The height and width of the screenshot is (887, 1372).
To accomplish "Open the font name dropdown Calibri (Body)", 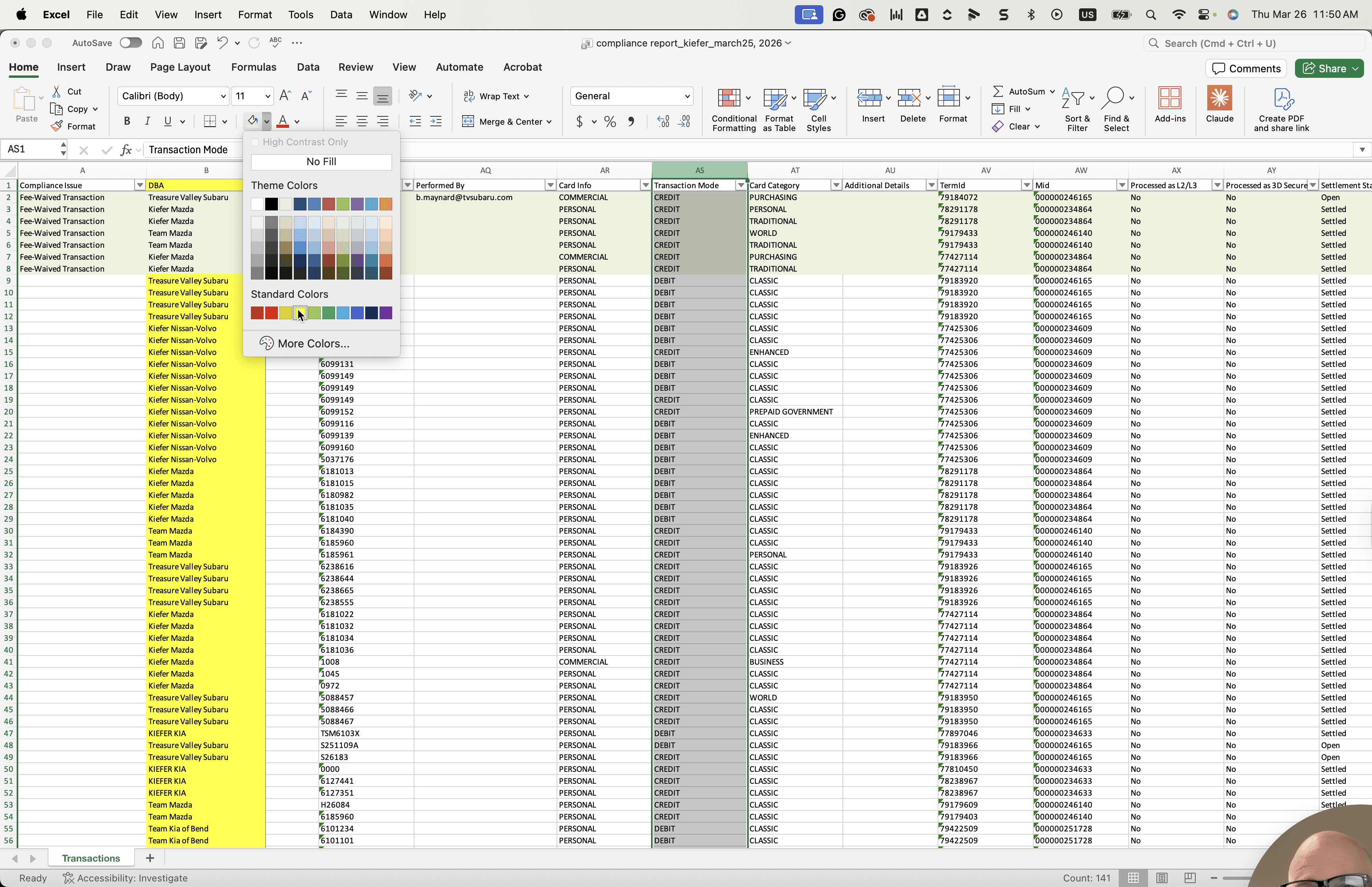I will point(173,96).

...

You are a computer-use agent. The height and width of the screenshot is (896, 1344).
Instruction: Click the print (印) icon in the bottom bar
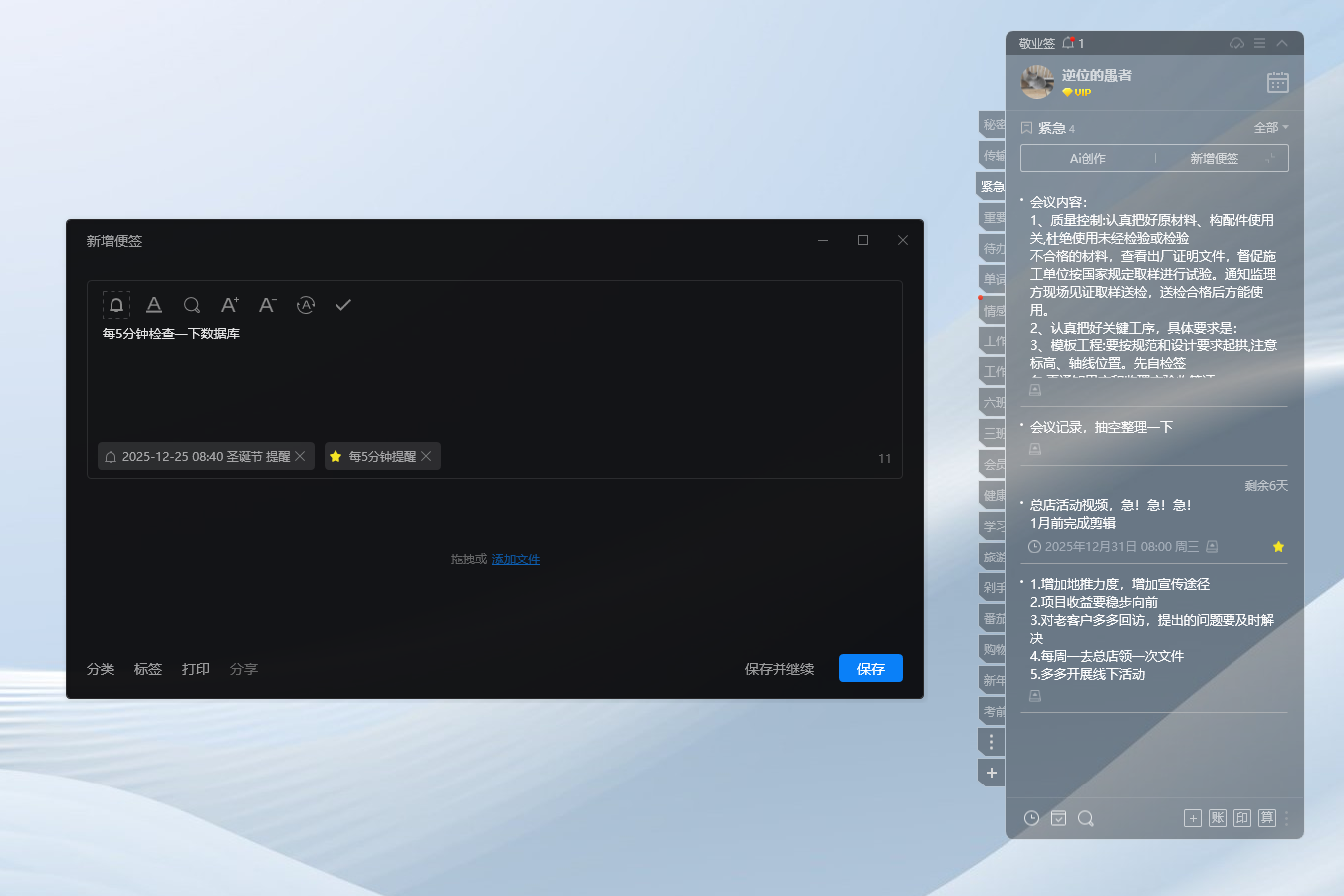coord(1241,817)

* **Exercise details**
Look for the word "width" in the data, then return every line that contains it.

* **Your response**
The height and width of the screenshot is (887, 1372).
You are a computer-use agent. The height and width of the screenshot is (896, 1344).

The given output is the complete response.